[YOUR TASKS]
1. Repeat the processor benchmark text starting at "Now, let’s compare" and ending at "some other mechanism.", swapping "water cooled" for "air cooled".
2. According to the processor benchmark text, how many cores and threads does each Xeon 6342 processor have?

[TEXT PASSAGE]
— begin —

The program takes a few minutes to run, all speeds below will be reported in “runs per hour”, hence 3600 divided by the runtime in seconds. These numbers should be taken as approximations. I did make sure no other programs were running, but of course, the performance of a system depends on all sorts of details such as memory speeds, processor cooling, power management settings etc, which I did not investigate in detail.
For reference, I measured the speed on one of the University’s compute cluster nodes. There are nodes with various different specifications, this particular one has (several) Xeon 6342 processors, each of which comes with 24 cores/48 threads at 2.8GHz base and 3.5GHz turbo frequency. I tested it up to 24 threads, which therefore all run on physical cores on the same CPU, and the performance shows a nice regular increase. A single thread reaches around 1.4 runs/h, but with increasing number of threads, the efficiency decreases. This has two reasons: Firstly, the CPU itself probably runs at highest boost frequency with a single thread, but at a lower frequency under full load. Secondly, the parallelization in the program is never quite perfect: For example, starting and synchronizing many parallel threads introduces certain overload and wait times, not every workload can be distributed evenly on any number of threads, the parallel memory access might block each other, and so on. In fact, the present program parallelizes remarkably well, at 24 threads we reach around 17 runs/h, or 0.7 per thread.
Now, let’s compare this to a typical desktop processor: A Ryzen 7 5800 with 8 physical cores with 2 threads each, at a base frequency of 3.4GHz and boost frequency of 4.6GHz. This particular machine is water cooled and runs at around 4.1GHz even under full load. This can be seen from the plots below: Up to 8 threads, the performance per thread decreases only slightly. At more than 8 threads, there is a substantial drop in performance, this is probably caused by using simultaneous multithreading on the same physical cores setting in: Running two SMT threads on one hardware core is not as fast as having two hardware cores. Another, smaller, reduction in performance is visible when going from 4 to 5 threads. This processor consists of two core complexes with 4 cores each, the effect might be caused from the second core complex getting involved, but maybe there is some other mechanism.

— end —

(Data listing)
— begin —

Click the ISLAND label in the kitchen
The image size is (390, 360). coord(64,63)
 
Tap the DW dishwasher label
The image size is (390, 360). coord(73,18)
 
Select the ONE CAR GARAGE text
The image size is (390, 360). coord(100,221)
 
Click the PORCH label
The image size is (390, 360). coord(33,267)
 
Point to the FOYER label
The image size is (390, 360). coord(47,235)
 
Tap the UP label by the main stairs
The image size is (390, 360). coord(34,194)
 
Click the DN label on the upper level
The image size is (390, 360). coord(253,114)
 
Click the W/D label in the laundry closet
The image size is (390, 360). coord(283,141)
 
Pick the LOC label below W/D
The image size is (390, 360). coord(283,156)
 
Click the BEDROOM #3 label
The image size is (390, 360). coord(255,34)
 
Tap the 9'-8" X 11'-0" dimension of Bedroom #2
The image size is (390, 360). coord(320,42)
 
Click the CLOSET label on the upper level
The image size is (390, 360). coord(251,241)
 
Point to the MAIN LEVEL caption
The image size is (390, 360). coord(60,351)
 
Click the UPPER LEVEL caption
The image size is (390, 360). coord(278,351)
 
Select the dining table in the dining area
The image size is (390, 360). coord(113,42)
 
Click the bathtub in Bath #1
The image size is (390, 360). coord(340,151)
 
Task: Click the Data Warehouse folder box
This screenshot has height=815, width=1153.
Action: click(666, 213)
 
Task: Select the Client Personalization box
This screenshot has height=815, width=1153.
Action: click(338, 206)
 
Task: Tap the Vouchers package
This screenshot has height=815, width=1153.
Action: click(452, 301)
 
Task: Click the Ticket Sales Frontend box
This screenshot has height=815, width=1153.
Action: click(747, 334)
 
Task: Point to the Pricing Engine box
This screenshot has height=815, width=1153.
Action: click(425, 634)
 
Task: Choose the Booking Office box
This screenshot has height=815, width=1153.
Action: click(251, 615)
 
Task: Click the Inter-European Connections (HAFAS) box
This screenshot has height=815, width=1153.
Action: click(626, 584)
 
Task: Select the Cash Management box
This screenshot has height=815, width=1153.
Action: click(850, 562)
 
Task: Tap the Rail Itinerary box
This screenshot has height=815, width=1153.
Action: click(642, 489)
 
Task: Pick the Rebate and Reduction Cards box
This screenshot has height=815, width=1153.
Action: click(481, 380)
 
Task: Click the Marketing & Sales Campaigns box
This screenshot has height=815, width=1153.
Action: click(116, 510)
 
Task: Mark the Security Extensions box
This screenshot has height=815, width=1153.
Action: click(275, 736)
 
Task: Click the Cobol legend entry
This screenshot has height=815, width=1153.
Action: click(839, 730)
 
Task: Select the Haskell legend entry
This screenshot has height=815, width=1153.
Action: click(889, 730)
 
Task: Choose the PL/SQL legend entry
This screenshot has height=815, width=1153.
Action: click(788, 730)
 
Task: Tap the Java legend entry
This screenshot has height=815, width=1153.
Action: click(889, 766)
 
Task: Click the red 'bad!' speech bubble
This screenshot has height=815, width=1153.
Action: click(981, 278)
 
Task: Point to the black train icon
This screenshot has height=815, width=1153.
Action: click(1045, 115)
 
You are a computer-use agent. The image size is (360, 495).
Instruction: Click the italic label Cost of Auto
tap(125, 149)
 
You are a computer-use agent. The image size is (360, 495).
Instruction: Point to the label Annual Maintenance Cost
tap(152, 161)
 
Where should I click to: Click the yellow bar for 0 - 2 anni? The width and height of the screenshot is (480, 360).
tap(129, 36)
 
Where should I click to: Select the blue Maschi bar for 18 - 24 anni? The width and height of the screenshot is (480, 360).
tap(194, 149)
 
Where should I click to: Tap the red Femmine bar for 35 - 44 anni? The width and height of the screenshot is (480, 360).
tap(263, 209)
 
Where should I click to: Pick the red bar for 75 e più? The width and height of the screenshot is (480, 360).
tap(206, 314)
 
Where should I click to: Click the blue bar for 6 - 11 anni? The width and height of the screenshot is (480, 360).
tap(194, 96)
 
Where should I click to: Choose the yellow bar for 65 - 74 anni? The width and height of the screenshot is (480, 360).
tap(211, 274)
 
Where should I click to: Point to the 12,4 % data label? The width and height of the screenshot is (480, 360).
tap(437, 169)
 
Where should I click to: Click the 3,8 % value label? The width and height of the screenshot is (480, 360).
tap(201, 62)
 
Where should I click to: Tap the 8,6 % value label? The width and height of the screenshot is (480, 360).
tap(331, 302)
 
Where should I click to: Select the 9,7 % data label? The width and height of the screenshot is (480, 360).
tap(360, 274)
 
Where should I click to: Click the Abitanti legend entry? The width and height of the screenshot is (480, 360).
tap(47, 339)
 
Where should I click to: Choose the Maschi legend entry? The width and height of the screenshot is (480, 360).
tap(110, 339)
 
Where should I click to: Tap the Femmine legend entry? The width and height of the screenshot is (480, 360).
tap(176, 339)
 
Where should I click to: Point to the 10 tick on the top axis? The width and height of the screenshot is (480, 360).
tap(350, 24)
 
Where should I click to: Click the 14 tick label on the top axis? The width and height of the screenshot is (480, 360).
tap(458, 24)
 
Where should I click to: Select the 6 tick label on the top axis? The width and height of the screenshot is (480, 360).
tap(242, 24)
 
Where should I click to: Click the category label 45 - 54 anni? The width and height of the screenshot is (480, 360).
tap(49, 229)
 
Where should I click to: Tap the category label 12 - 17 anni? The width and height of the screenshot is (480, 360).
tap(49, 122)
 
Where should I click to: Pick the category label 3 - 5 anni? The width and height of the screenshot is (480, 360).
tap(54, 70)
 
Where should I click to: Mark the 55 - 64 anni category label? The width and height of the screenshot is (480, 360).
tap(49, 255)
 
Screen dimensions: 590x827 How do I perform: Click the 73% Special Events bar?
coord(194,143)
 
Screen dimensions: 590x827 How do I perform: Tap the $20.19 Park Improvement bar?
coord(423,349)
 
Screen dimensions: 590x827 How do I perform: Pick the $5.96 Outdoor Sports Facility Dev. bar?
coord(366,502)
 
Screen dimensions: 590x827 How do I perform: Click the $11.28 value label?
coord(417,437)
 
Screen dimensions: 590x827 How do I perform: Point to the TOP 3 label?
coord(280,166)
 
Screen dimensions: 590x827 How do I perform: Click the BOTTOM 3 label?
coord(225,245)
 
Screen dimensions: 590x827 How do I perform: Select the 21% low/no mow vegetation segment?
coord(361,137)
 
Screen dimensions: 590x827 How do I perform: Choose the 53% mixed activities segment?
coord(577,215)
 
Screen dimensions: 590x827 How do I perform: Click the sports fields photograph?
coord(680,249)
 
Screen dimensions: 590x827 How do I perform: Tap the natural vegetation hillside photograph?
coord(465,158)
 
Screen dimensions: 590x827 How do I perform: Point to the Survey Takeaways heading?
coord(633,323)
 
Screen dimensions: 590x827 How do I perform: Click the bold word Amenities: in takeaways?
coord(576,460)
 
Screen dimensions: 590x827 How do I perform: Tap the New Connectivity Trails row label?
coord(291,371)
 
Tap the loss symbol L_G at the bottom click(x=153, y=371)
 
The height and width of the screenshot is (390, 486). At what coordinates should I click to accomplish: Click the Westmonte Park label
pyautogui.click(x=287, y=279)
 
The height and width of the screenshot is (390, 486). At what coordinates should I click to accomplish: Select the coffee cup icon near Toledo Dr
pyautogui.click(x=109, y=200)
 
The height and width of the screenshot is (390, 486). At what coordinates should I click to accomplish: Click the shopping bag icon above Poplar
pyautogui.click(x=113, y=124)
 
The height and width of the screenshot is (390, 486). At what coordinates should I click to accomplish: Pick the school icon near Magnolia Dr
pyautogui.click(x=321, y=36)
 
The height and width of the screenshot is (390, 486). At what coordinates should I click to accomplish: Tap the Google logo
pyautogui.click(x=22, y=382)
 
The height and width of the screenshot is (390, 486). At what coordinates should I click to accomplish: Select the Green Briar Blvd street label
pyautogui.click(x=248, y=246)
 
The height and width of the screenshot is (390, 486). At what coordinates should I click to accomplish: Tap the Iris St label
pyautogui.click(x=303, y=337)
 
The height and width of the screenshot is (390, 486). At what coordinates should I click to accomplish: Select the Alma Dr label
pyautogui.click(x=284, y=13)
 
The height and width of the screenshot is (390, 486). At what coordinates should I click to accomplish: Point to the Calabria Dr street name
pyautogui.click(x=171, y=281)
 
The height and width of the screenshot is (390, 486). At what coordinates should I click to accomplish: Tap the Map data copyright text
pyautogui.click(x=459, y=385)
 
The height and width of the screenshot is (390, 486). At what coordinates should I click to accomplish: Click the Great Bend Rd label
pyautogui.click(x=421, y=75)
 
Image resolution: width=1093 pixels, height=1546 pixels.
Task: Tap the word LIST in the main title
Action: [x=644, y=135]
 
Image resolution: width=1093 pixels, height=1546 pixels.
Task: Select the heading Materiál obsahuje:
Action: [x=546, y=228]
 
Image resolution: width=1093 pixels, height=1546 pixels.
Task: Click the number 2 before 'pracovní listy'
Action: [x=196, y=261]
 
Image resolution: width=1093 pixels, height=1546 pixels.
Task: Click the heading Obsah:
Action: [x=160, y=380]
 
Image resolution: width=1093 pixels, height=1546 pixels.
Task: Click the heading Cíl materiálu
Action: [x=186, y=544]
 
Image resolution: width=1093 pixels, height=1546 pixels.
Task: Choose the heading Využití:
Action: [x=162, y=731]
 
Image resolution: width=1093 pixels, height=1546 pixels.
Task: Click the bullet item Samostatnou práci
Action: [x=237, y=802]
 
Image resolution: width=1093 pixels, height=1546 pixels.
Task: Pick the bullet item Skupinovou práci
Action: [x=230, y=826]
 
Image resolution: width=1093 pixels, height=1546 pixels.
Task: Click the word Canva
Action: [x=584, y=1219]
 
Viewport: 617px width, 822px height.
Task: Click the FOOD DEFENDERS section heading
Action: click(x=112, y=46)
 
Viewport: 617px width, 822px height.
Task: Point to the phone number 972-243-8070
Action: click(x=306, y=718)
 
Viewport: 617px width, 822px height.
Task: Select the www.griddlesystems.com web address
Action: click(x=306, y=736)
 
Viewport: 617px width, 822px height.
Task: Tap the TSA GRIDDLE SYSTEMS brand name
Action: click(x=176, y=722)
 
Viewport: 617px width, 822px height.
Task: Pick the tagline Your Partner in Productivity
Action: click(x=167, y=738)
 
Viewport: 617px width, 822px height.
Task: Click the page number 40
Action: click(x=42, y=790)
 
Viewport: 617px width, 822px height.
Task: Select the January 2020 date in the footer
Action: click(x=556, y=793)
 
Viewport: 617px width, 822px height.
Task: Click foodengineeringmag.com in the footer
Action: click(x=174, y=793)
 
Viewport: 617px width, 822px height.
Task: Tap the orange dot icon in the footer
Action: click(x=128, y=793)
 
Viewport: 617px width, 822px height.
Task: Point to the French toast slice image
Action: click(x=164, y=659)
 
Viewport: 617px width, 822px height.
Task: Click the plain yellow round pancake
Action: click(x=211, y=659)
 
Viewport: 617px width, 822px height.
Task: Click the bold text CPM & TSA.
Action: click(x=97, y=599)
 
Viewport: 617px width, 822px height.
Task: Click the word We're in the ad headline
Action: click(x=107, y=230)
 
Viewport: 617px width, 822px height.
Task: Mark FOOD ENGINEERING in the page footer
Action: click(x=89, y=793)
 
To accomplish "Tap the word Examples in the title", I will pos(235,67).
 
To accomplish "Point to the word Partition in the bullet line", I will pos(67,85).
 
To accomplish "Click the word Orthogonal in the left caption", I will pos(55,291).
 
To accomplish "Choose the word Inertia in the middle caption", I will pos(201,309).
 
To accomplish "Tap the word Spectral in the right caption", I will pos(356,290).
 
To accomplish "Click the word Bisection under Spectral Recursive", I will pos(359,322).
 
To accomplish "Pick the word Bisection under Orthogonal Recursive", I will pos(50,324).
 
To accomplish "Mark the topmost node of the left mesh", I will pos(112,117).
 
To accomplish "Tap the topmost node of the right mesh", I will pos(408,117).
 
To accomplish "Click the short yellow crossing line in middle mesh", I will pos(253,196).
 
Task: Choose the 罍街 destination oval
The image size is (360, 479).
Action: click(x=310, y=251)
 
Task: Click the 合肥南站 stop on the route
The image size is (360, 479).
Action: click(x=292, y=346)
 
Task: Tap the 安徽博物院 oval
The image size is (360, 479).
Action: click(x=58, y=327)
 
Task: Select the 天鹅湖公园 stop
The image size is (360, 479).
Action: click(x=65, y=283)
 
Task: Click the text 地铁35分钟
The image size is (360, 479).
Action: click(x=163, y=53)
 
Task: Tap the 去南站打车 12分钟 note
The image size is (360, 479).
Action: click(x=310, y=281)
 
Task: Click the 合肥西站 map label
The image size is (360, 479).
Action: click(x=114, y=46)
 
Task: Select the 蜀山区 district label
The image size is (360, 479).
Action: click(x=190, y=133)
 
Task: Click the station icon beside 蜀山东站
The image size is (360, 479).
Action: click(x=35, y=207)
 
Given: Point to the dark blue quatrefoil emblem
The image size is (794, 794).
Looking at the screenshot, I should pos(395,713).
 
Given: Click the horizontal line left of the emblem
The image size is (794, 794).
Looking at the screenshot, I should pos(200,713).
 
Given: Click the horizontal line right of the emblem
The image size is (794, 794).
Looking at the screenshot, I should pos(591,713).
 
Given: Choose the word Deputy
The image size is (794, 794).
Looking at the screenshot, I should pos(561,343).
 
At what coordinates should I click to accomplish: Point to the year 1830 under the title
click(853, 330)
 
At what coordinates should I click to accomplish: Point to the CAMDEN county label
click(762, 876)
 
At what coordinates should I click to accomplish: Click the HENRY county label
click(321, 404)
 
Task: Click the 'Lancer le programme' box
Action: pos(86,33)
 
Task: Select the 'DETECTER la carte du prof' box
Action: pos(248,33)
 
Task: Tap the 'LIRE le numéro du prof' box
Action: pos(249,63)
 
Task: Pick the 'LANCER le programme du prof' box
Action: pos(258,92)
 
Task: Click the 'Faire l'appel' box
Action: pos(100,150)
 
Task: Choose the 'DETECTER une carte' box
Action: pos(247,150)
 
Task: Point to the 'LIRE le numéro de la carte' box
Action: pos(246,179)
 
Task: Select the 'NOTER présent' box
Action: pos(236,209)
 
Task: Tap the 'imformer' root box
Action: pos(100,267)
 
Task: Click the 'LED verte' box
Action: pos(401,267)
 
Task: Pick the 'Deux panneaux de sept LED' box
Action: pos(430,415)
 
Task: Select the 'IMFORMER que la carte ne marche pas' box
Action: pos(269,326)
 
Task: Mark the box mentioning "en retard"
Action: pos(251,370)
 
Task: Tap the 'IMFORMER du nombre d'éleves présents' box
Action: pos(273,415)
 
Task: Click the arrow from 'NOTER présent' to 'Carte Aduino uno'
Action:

— end —

[EXERCISE ANSWERS]
1.
Now, let’s compare this to a typical desktop processor: A Ryzen 7 5800 with 8 physical cores with 2 threads each, at a base frequency of 3.4GHz and boost frequency of 4.6GHz. This particular machine is air cooled and runs at around 4.1GHz even under full load. This can be seen from the plots below: Up to 8 threads, the performance per thread decreases only slightly. At more than 8 threads, there is a substantial drop in performance, this is probably caused by using simultaneous multithreading on the same physical cores setting in: Running two SMT threads on one hardware core is not as fast as having two hardware cores. Another, smaller, reduction in performance is visible when going from 4 to 5 threads. This processor consists of two core complexes with 4 cores each, the effect might be caused from the second core complex getting involved, but maybe there is some other mechanism.

2. 24 cores and 48 threads.